Internally, the function consumes one stack entry and produces two.

**Type representation:**

Values `(2, (3, 9))` of type `(int, (int, int))` and `(2, 3, 9)` of type `(int, int, int)` are stored identically as three stack entries containing the values `2`, `3`, and `9`, respectively. However, FunC treats `(int, (int, int))` and `(int, int, int)` as distinct types. The following code **will not compile**:

```func
(int a, int b, int c) = (2, (3, 9));
```

However, this code will compile correctly:

```func
(int a, (int b, int c)) = (2, (3, 9));
```

FunC enforces strict type consistency, so only matching tensor structures are allowed.

<Callout>
  Exception: a type of the form `(A)` is considered by the type checker as the same type as `A`.
</Callout>

**Special case: unit type`()`**

The unit type `()` is used to indicate that:

* A function does not return a value, or
* A function takes no arguments

The unit type `()` has a single value, also written as `()`, occupying **zero** stack entries.

**Examples**

* `print_int` has the type `int -> ()`, meaning it takes an integer but returns nothing.
* `random` has the type `() -> int`, meaning it takes no arguments but returns an integer.

## Polymorphism with type variables [#polymorphism-with-type-variables]

FunC supports [polymorphic functions](https://en.wikipedia.org/wiki/Parametric_polymorphism).

Example:

```func
forall X -> (X, X) duplicate(X value) {
  return (value, value);
}
```

Here, `X` is a type variable that allows the function to operate on values of any type. Type variables are declared between `forall` and `->`.

The function receives a value of type `X`, and duplicates this value to return a value of type `(X, X)`.

For example,

* Calling `duplicate(6)` produces `(6, 6)`.
* Calling `duplicate([])` produces two copies of an empty tuple: `([], [])`.

<Callout>
  Type variables in polymorphic functions cannot be instantiated with tensor types. The only exception is a tensor of a single element `(a)`, where `a` is not a tensor type itself. The compiler treats `(a)` as equivalent to `a`.
</Callout>

For more details, see the [`forall` declarator](/llms/languages/func/functions/content.md) section.
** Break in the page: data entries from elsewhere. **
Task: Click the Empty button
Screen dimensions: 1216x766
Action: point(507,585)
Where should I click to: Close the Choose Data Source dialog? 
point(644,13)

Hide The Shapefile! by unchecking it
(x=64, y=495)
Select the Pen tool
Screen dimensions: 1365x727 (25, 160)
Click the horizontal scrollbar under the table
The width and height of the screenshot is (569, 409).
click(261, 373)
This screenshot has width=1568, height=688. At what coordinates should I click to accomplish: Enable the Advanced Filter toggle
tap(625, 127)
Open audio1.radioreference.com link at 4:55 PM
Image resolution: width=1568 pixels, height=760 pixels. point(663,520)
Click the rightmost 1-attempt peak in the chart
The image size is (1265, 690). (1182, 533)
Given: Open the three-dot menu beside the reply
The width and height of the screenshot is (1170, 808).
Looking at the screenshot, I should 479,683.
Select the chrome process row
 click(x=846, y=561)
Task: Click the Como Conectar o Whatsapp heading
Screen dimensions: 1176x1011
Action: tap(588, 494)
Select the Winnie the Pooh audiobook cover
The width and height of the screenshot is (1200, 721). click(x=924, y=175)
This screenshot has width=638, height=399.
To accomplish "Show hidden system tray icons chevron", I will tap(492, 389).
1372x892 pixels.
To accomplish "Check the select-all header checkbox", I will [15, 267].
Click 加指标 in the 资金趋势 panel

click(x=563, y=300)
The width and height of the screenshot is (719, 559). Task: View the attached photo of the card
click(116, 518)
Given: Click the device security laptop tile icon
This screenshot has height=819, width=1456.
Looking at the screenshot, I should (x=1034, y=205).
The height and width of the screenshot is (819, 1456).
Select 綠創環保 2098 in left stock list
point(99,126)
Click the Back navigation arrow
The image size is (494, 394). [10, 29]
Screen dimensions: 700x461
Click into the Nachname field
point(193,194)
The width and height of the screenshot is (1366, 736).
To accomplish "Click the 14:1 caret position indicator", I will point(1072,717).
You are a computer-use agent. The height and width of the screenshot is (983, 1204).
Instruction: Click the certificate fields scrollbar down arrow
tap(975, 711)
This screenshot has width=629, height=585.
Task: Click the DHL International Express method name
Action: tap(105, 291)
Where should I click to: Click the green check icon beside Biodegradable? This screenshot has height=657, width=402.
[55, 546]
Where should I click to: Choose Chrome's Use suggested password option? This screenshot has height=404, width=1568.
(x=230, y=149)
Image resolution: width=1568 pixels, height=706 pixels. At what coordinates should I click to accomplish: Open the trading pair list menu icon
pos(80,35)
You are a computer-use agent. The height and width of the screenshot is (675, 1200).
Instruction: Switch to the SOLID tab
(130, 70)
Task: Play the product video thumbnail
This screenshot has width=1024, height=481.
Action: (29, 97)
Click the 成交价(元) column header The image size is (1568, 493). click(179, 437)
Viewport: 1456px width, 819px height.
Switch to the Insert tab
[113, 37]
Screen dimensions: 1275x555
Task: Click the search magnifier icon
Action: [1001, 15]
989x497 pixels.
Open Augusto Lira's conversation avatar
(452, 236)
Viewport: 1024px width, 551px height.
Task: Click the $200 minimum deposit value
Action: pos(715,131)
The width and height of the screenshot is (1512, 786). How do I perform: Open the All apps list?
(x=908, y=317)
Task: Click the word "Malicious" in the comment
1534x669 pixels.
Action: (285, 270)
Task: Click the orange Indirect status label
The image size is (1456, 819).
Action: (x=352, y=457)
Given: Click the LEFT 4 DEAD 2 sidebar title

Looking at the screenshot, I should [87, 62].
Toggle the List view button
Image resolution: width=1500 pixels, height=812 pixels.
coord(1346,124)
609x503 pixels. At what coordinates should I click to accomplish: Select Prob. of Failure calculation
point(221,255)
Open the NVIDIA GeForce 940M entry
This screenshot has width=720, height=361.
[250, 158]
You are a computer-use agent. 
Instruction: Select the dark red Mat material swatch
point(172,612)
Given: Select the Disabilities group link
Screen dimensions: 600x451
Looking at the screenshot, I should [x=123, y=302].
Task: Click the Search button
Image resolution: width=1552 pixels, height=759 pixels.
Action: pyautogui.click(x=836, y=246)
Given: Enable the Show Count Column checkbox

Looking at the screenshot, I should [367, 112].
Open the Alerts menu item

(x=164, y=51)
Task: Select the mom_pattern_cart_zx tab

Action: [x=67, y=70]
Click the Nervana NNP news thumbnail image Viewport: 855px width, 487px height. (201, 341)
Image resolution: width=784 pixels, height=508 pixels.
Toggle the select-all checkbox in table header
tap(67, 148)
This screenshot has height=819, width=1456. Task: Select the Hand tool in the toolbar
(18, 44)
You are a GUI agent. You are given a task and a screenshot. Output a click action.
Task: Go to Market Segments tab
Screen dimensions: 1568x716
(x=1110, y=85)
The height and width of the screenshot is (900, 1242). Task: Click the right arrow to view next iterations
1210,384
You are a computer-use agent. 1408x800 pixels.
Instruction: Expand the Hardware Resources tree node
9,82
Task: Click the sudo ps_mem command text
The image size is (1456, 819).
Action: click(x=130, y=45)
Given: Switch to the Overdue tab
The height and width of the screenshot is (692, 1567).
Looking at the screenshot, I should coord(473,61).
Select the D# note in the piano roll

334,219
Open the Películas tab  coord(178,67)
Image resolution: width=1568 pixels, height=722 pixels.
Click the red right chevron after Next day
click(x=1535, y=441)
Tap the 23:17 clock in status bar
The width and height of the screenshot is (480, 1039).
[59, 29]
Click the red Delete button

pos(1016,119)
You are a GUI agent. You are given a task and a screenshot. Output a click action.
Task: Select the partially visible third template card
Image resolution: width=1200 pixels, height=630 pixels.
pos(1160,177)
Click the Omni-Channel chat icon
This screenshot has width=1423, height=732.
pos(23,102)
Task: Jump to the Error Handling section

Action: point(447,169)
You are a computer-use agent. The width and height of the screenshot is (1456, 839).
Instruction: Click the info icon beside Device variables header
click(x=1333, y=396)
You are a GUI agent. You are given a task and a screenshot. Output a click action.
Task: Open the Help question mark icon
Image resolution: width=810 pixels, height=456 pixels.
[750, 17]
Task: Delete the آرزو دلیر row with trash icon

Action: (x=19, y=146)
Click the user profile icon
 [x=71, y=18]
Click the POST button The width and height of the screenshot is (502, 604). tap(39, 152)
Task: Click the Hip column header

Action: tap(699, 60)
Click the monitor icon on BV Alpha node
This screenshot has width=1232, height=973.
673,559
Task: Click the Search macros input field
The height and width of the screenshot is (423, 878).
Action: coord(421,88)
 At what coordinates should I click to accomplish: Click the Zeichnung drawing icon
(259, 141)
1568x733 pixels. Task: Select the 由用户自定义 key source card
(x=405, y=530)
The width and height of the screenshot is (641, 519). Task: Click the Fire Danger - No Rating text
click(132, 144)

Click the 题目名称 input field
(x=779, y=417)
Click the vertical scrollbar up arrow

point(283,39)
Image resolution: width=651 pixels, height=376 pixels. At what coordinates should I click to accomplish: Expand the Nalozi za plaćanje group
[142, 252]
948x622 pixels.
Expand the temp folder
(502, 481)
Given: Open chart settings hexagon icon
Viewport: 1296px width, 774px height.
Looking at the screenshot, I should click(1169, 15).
## User-defined types [#user-defined-types]

FunC does not support defining custom types beyond the type constructions described above.

## Type width [#type-width]

Every value in FunC occupies a certain number of stack entries. If this number is consistent for all values of a given type, it is called the **type width**.

For example, all [atomic types](#atomic-types) have a type width of 1, because all their values occupy a single stack entry. The tensor type `(int, int)` has type width 2, because all its values occupy 2 stack entries.